====== DATA RECORDS

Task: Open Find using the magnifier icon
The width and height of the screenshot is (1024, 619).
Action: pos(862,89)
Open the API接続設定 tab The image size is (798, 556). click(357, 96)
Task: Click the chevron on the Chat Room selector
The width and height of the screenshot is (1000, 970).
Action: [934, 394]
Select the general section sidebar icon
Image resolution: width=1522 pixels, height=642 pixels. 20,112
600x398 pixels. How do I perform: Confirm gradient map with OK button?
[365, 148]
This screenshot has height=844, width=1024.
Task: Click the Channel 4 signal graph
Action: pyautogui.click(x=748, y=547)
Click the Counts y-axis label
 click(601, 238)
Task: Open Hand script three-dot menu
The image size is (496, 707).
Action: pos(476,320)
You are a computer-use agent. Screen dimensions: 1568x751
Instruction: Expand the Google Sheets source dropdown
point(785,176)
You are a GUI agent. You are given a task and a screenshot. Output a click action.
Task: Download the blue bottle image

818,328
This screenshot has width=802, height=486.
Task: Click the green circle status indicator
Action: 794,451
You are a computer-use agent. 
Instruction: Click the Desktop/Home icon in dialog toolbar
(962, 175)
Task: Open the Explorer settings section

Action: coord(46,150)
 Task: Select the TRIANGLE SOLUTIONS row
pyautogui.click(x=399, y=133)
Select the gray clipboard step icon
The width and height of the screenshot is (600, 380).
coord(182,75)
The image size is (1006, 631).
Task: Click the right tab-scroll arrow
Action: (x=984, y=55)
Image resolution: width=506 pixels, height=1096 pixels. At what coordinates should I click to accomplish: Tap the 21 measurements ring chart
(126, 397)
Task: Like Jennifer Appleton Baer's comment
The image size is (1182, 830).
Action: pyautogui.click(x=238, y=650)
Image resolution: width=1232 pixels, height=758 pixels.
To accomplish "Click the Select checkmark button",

============

_WHAT THIS TASK INVOLVES:_ Rewrite the stretch from the row containing "Task: Like Jennifer Appleton Baer's comment" through the end of the rows, requests included. Multiply every coordinate in the answers by 1.95 and round to whole numbers, with halves rounded up.

_RESULT OF THE TASK:_
Task: Like Jennifer Appleton Baer's comment
The image size is (1182, 830).
Action: pyautogui.click(x=464, y=1268)
Image resolution: width=1232 pixels, height=758 pixels.
To accomplish "Click the Select checkmark button",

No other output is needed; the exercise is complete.